そう考えたヴィーチェは今一度、陥穽から脱出した理由を口にする。
「リラ様に助けていただいたのよ」
「馬鹿の一つ覚えみたいに、リラ様リラ様リラ様……っ!」
「うふふっ、照れちゃうわ」
「褒めてないっ! 何なのっ、あんた気味が悪いわっ。人間じゃないみたい……」
人間じゃないなんて初めて言われたのかもしれない。頑張ればゴブリンに近づけるかしら。どうやってなれるかは知らないけれど……なんて呑気なことを考えるも、リリエルが何かに気がついたような表情を見せた。
「……もしかして、あんたも私と同類……?」
同類? 首を傾げると、僅かにリリエルの髪先の色に変化が現れる。アイビーの葉の色から白と黒の中間色が見えた。じわじわと色が移り変わっていく、そのときだった。
「リリエル! そんな奴、相手にする価値もないから早く行くぞっ」
後ろに着いて来ていないリリエルに気がついたエンドハイトが彼女を呼びに戻ってきた。
リリエルと一緒の時間が過ごしたいのに自分に構っているから妬いてるのねと思い、声をかけたエンドハイトから再びリリエルへと視線を戻す。
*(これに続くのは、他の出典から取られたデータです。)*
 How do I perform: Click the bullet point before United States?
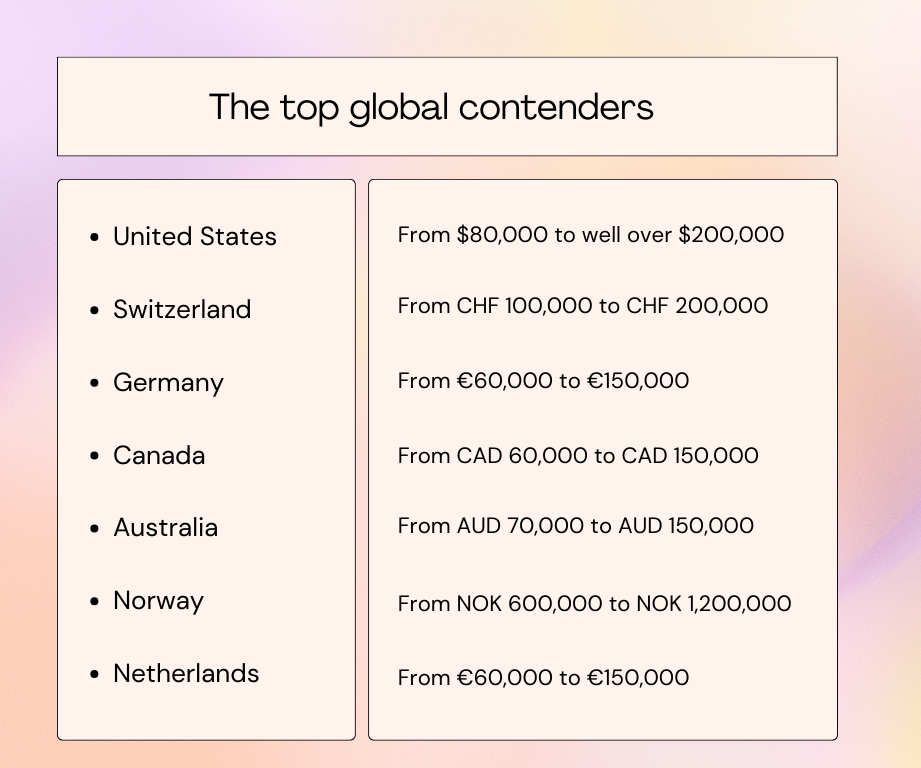95,237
すると先ほどまで変化しかけていた髪色は元のアイビーのままになっていた。
気のせいだったのかしら。それとも光の加減でそう見えたのかも。不思議に思いはするものの、あまり深く考えなかった。
「は、はい。参りますっ」
ついさっきまでの雰囲気とはまるで違う様子のリリエルはすぐにエンドハイトの元へと駆け出した。
まるで別人のようではあったが、もしかしたらリリエルもまたエンドハイトに想いを寄せているため、今のは恋する乙女としての姿なのかもしれない。
恋は人を変える、なんて言葉があるくらいだ。ヴィーチェ自身には当てはまらない言葉だわと思うものの、それは人それぞれだろう。
どちらにせよ、あの二人が相思相愛なのは確実ね、とヴィーチェは微笑ましく思いながら彼らを見送った。